__PROBLEM STATEMENT__
Below are the records; output them exactly from the first line through the line with "Task: Sort by the 千克净重 column arrows", stopping there.

*** DATA RECORDS ***

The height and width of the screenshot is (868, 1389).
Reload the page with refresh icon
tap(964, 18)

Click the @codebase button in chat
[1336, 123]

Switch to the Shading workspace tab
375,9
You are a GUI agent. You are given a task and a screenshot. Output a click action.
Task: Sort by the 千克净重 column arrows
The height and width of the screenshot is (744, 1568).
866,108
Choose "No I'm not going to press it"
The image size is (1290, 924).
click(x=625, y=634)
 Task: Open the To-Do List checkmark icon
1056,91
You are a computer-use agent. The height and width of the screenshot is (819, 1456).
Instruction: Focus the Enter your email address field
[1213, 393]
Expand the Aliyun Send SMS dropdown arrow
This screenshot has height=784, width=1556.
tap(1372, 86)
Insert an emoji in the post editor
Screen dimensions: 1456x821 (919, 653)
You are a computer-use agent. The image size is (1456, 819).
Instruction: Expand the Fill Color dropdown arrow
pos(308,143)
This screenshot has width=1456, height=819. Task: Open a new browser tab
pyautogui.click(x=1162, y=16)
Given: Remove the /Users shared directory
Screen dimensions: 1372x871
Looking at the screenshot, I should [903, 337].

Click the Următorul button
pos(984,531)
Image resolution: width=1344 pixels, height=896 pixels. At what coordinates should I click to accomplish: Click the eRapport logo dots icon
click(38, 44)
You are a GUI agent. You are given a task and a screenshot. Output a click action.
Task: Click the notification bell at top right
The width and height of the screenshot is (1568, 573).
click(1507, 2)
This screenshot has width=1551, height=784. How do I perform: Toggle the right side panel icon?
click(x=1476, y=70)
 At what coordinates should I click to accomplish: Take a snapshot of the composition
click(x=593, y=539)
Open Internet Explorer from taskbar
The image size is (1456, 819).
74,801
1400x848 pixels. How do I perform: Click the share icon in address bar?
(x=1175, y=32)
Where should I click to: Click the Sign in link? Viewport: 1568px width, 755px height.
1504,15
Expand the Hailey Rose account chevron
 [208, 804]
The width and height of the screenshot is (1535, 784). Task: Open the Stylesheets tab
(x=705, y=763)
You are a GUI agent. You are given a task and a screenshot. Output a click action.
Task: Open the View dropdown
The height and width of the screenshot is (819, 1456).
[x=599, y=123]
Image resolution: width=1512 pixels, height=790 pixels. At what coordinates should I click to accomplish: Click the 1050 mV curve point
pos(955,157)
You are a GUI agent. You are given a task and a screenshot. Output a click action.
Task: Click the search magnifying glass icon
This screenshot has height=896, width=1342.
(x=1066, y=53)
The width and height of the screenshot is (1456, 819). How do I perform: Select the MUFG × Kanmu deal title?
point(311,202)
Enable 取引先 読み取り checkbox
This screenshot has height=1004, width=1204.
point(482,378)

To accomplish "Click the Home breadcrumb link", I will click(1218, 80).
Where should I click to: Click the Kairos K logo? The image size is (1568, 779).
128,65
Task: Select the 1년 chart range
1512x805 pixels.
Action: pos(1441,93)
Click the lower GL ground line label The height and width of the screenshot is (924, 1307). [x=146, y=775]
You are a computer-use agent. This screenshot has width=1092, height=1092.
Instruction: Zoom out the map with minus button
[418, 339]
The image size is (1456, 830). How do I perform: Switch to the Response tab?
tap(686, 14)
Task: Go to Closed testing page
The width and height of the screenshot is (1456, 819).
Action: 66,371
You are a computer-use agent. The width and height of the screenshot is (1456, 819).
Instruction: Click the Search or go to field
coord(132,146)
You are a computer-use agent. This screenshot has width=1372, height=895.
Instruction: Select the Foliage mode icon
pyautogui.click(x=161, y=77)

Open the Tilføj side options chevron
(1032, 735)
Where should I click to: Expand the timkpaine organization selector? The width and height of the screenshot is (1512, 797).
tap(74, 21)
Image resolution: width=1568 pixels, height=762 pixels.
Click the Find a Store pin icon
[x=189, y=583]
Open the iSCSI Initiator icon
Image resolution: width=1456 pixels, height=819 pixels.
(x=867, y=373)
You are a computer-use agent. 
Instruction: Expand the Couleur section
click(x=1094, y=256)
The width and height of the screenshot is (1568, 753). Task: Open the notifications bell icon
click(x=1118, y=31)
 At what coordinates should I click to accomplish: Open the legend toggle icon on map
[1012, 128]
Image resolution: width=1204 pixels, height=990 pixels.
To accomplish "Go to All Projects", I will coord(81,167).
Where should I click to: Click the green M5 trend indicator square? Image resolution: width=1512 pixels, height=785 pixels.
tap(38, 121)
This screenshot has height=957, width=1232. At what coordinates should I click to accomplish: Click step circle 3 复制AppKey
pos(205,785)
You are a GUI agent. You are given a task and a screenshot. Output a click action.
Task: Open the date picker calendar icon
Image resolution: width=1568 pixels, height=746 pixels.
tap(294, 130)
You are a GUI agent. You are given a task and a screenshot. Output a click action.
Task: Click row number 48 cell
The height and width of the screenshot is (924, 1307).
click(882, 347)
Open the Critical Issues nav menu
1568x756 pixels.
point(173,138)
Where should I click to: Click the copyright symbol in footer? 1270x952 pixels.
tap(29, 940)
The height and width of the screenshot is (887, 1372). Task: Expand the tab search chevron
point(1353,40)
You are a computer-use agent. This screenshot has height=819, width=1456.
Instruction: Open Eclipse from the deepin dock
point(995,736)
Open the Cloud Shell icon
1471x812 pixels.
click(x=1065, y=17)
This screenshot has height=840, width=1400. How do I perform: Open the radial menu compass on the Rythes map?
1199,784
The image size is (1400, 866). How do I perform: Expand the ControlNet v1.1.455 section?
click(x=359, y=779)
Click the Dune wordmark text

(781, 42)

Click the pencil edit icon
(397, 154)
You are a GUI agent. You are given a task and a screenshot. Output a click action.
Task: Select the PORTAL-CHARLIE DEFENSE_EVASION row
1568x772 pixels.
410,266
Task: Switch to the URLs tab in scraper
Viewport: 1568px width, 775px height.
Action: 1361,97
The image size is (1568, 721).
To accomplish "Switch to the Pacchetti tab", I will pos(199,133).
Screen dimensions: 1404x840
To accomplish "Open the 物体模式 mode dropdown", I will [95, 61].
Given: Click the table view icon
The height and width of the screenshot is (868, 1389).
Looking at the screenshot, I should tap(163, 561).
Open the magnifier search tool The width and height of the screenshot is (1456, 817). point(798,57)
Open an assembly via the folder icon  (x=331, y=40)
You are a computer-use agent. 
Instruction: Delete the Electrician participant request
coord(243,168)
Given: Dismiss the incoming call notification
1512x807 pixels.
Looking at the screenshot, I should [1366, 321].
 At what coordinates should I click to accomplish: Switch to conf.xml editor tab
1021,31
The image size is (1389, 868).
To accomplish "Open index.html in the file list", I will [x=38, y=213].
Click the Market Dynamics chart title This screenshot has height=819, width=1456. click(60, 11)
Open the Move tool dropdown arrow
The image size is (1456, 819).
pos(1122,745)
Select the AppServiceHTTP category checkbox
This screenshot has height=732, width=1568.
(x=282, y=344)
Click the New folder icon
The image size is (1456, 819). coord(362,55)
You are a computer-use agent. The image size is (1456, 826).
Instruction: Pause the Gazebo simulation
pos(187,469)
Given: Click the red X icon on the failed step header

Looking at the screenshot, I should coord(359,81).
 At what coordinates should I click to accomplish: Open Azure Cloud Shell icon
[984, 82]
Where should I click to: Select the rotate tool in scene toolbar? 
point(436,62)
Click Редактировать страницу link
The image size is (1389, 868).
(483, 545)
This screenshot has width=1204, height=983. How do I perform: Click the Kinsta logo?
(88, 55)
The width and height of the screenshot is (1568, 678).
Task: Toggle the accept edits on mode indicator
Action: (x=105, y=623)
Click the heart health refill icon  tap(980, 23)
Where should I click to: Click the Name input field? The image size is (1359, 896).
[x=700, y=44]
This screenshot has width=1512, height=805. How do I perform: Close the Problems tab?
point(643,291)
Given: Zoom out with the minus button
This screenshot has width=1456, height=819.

*** End of DATA RECORDS ***

__RESULT OF THE EXERCISE__
The height and width of the screenshot is (868, 1389).
Reload the page with refresh icon
tap(964, 18)

Click the @codebase button in chat
[1336, 123]

Switch to the Shading workspace tab
375,9
You are a GUI agent. You are given a task and a screenshot. Output a click action.
Task: Sort by the 千克净重 column arrows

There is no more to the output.